Exercise 1: According to the travel account, how long was the lock that had no middle doors?
Exercise 2: Retype the listing lines between the line holding "Click the 후행스팬 legend label" and the line holding "Action: (x=33, y=130)", inclusive.

Quoted passage:
☆ ☆ ☆
A Rhine river cruiser went past before 9am on its way to Saarbrücken to disembark its passengers at the end of its eight day 'four rivers' cruise.  It would pick up the next lot of guests for the return trip to Würzburg along the rivers Saar, Mosel, Rhine and Main.  At 110 metres long it would have just fitted in the cut down lock of yesterday, but the crew would know that and not suffer our discomfort of course.

One of the first morning tasks was to move the walnuts to the next stage of the pickling process.  Having been soaked in brine for a couple of weeks, they will now dry out and finish turning black in the sun for a few days.

A couple of walnut blackening trays

As we left Völklingen a goods shunter was crossing a bridge over the river but stopped hallway across.
  Unbelievably, the driver got out and stood at the side waving and giving us the thumbs up as we went underneath.  I wish I’d had the presence of mind to have guessed what was going on and taken a picture of him looking so happy

There was only one lock to go down on the journey and, learning from our middle doors trauma of the previous day, we went in and headed for halfway along.  To our surprise, this time there were no middle doors, so we had the whole 190 metre lock to ourselves.

Arriving in Saarlouis we pulled up on the town pontoon where there was just enough room for us and a German cruiser that was already there.  After a quick lunch we went into the tourist office to pick up some suggestions for town trails.  The town certainly looked interesting with extensive fortifications but as we felt quite tired, we had a quiet afternoon back at the boat leaving the trails until Thursday.

Saarlouis town mooring

Apart from the Rhine river cruiser that went past us in the morning the only other boat we saw all day was in the late afternoon when a small cruiser passed on its way downstream.  So far, we have been surprised how quiet the Saar has been but no doubt it will get busier, especially with commercials as we near the Mosel.  We were a little surprised when we heard a boat coming at about nine in the evening and then remembered that the locks from here down to the Mosel operate 24 hours a day.  It turned out to be the Rhine river cruiser we’d seen in the morning but now going in the opposite direction.
☆ ☆ ☆
Data to use:
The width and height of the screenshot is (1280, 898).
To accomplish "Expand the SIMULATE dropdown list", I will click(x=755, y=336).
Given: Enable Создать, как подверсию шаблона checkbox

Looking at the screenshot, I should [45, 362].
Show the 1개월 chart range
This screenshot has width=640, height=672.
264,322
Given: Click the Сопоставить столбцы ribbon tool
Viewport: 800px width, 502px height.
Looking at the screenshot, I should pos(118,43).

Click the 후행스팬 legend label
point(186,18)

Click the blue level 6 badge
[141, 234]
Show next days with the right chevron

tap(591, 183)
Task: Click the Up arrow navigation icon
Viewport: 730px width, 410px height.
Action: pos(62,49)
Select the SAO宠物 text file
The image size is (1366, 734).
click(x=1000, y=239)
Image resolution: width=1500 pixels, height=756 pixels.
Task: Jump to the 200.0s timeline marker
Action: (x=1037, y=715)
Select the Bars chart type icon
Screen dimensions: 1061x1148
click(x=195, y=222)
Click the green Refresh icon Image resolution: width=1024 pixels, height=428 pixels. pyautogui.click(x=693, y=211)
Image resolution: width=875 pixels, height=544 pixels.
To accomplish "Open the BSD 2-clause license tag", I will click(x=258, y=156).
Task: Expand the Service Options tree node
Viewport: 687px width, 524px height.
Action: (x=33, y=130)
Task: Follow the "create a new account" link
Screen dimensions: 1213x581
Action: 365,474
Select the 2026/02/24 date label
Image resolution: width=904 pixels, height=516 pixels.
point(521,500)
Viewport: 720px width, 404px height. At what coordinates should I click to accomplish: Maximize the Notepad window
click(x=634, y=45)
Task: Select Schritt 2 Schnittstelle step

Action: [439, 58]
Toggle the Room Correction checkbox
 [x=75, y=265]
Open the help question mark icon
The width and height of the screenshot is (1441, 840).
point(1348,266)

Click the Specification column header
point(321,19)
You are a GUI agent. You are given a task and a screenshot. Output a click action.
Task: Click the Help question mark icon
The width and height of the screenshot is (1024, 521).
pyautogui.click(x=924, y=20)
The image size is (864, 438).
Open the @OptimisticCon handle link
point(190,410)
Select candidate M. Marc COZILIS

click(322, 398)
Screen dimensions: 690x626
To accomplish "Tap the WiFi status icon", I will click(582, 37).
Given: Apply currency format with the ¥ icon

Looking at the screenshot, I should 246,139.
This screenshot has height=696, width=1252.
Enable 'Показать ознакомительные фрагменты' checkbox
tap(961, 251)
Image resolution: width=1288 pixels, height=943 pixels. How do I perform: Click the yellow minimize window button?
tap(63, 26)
☆ ☆ ☆
Full response 1: 190 metres.

Full response 2:
Click the 후행스팬 legend label
point(186,18)

Click the blue level 6 badge
[141, 234]
Show next days with the right chevron

tap(591, 183)
Task: Click the Up arrow navigation icon
Viewport: 730px width, 410px height.
Action: pos(62,49)
Select the SAO宠物 text file
The image size is (1366, 734).
click(x=1000, y=239)
Image resolution: width=1500 pixels, height=756 pixels.
Task: Jump to the 200.0s timeline marker
Action: (x=1037, y=715)
Select the Bars chart type icon
Screen dimensions: 1061x1148
click(x=195, y=222)
Click the green Refresh icon Image resolution: width=1024 pixels, height=428 pixels. pyautogui.click(x=693, y=211)
Image resolution: width=875 pixels, height=544 pixels.
To accomplish "Open the BSD 2-clause license tag", I will click(x=258, y=156).
Task: Expand the Service Options tree node
Viewport: 687px width, 524px height.
Action: (x=33, y=130)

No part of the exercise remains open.